Mr STEPHEN JONES (Throsby) (15:19): My question is to the Minister for School Education, Early Childhood and Youth. What reforms has the government delivered to our education, schools and training system to help Australians secure the jobs of the future?

Mr GARRETT (Kingsford SmithMinister for School Education, Early Childhood and Youth) (15:19): I thank the member for Throsby for his question. I know he carries on a very proud tradition of members from the constituency of Throsby really arguing long and hard for jobs in their electorate.

The government is serious about reform because reform is all about making Australia a better place for people to live in and to grow up in. It is about tackling dangerous climate change by putting a price on carbon pollution. It is about rolling out an accessible National Broadband Network. It is about transforming education right around the country to make every school a great school. It comes on the back of a proud tradition of Labor reforms which can tell people what we on this side of the House are about. Whether it is Medicare or compulsory superannuation, we are fair dinkum about reform and about bringing these policies through to make sure they improve the opportunities for Australians in the future.

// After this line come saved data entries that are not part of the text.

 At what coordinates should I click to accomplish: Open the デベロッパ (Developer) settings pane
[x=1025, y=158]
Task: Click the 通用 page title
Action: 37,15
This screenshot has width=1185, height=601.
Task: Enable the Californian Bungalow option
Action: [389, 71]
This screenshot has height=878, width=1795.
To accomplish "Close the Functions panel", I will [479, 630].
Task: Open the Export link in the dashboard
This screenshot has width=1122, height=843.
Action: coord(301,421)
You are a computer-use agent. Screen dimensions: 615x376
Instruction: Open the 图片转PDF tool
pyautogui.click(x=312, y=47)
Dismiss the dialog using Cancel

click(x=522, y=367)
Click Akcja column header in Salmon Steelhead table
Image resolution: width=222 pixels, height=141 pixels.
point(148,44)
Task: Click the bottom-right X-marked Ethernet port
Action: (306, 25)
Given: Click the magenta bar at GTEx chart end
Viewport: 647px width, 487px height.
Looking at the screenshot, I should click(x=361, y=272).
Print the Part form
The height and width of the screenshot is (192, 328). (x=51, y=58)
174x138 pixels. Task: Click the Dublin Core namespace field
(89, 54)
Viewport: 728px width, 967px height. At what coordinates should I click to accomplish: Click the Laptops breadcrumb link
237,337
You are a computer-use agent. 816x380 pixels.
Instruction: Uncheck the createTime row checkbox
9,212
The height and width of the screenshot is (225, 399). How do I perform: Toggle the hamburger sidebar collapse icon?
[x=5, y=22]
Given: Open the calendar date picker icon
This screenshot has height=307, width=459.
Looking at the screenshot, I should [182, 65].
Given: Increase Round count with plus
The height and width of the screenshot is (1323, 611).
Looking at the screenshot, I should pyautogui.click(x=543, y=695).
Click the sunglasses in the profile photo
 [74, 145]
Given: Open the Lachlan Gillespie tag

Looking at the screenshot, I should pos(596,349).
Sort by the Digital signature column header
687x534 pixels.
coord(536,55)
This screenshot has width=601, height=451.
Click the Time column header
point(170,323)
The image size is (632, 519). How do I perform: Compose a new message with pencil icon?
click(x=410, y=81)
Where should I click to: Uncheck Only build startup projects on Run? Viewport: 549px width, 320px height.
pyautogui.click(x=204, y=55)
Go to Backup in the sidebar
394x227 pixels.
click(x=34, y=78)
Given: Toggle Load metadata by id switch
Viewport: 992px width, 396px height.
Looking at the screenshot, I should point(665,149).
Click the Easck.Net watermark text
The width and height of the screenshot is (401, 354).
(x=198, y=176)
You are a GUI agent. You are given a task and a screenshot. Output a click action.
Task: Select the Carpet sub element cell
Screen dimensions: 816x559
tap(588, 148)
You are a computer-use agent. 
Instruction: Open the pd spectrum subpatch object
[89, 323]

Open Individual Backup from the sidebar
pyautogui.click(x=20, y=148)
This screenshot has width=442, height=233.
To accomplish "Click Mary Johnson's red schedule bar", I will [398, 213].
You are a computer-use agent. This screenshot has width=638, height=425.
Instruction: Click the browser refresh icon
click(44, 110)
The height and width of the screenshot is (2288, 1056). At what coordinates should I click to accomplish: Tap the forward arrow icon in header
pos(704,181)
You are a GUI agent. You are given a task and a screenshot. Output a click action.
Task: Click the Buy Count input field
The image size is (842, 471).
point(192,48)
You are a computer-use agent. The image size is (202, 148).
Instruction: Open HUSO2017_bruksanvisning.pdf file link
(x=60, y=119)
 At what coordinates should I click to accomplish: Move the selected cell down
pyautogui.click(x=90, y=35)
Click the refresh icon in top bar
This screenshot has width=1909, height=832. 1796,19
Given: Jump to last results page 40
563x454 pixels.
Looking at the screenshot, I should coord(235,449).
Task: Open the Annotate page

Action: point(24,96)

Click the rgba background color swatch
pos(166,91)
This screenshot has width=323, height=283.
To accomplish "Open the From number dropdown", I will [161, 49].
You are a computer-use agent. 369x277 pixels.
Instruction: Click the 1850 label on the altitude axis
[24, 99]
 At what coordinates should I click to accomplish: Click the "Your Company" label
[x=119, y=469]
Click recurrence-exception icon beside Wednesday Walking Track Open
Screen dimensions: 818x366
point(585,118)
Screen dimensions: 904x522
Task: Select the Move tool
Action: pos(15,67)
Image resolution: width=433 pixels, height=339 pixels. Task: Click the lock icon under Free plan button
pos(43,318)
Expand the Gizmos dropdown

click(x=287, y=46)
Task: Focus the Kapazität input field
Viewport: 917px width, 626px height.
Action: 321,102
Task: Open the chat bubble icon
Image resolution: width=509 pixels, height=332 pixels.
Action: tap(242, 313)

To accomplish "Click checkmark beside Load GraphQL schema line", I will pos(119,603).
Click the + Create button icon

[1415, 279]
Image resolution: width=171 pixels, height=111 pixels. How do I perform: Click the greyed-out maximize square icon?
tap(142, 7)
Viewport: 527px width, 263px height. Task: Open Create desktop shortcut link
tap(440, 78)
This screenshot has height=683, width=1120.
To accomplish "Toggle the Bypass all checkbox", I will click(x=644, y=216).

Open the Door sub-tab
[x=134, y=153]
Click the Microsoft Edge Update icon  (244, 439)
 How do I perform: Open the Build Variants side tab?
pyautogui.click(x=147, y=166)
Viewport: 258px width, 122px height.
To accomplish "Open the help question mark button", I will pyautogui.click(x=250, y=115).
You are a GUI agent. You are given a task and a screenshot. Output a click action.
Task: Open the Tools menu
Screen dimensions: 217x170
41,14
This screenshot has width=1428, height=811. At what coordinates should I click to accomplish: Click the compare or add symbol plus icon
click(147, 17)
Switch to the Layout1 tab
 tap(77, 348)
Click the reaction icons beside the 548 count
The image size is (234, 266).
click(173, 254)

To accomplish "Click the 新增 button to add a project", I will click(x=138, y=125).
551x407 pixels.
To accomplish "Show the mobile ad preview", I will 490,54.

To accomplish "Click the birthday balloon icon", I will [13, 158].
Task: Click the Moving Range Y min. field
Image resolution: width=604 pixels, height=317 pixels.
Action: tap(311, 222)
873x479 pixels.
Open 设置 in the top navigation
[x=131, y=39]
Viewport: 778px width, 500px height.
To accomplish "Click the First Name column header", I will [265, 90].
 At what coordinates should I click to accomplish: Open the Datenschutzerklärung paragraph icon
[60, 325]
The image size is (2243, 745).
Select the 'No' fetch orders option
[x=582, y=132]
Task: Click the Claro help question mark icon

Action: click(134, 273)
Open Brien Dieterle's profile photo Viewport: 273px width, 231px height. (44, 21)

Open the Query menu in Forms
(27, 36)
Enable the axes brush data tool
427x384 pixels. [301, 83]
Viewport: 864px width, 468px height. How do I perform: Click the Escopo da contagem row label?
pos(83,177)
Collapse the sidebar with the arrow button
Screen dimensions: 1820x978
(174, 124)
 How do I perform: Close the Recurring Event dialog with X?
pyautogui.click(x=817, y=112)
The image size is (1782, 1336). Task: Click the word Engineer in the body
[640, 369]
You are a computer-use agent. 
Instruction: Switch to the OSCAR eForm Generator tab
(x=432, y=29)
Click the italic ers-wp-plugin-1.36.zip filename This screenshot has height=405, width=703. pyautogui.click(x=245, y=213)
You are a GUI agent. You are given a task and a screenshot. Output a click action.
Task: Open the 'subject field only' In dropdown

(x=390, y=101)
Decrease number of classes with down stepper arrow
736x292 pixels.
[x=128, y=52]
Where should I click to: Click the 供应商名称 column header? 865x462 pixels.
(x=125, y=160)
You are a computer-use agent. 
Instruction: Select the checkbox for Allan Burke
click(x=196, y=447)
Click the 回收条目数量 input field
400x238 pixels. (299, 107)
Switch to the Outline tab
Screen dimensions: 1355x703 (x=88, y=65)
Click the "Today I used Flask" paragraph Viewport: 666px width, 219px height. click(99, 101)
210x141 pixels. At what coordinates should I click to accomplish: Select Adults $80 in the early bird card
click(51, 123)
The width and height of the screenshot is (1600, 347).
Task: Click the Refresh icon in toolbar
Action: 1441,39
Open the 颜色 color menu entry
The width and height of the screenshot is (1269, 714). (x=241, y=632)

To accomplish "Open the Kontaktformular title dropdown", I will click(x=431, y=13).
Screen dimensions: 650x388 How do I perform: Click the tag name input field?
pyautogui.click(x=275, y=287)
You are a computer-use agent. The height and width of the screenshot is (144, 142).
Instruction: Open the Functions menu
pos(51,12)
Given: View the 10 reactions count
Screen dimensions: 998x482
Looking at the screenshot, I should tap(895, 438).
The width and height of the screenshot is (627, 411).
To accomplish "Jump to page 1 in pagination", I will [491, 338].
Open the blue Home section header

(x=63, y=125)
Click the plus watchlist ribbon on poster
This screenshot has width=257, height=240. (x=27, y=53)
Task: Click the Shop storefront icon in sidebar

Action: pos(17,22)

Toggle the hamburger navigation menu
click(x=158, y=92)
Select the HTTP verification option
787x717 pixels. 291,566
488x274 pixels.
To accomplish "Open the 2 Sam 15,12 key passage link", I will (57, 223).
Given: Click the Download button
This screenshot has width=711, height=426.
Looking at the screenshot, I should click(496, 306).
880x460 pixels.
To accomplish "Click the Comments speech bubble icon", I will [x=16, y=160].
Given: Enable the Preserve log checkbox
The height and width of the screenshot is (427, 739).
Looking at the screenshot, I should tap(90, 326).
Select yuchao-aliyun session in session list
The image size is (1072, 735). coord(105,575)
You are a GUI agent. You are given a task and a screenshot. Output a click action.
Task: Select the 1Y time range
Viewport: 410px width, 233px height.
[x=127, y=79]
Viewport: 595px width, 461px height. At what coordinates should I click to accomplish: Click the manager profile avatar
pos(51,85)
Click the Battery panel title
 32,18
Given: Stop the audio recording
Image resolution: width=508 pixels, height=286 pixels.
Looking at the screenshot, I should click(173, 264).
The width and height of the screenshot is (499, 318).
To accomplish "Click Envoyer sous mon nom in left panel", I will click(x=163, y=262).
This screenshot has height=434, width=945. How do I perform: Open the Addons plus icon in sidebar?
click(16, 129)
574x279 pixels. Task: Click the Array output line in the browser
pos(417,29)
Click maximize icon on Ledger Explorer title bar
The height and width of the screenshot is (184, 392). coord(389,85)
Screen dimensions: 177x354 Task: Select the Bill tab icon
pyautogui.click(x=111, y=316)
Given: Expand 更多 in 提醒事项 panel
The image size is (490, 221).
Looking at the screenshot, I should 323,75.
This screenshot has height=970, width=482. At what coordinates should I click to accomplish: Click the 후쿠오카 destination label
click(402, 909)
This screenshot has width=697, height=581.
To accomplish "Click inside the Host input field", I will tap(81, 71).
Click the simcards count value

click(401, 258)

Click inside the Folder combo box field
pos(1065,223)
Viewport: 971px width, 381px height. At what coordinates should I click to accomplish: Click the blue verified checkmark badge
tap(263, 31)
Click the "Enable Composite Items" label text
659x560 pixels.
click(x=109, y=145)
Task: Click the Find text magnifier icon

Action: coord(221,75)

There are some big reforms out there in education if you think about it. There is a new building in every one of our schools—not 3,000 flagpoles against 3,000 libraries, but new halls, new classrooms, new science laboratories; an Australian curriculum accessible to every student wherever they live; national standards for the teaching profession; and hundreds of thousands of computers installed. I put out a statement today saying that I am pleased to see that we had 75 per cent of the total installed by the end of June. We have invested record amounts in literacy and numeracy and record amounts in assisting kids from low socioeconomic communities lift their education capacity. Of course there is the once-in-a-generation opportunity through the independent Gonski review of school funding.

We are also doing it in higher education. There is a significant amount of investment again—nearly double what we saw from the previous government. There are 130,000 new training places now being provided and record numbers of apprentices and trainees with skills. In higher education we now have more young Australians than ever before being given the opportunity of a university degree. There was an important announcement today that students from inner regional areas are able to access the independent youth allowance under exactly the same rules that apply to students from outer regional, remote and very remote areas. I am asked how this is being received. On the BER, Trevor Gordon, the Principal of Cairns State High School, said in the Cairns Post in October:

It is one of the most wonderful facilities I've seen in my 38 years as a teacher.

I have heard many comments like that from principals around Australia, as I know have my colleagues on this side of the House.

Honourable members interjecting

The SPEAKER: Order! The minister has the call.

Mr GARRETT: On the national curriculum, Martin Dixon, the Victorian minister, said:

It is a historic occasion. It is one that teachers and educators have been waiting for for a long time.

I could not agree more. On national professional standards for teachers, Sheree Vertigan, who is from the Australian Secondary Principals Association, said:

The standards are a crucial platform for building teacher quality in all secondary schools across Australia.

Those opposite may not be willing to have their budget cuts subject to the scrutiny of the Parliamentary Budget Office, but our investments in education ensure that young Australians now will have jobs in the future.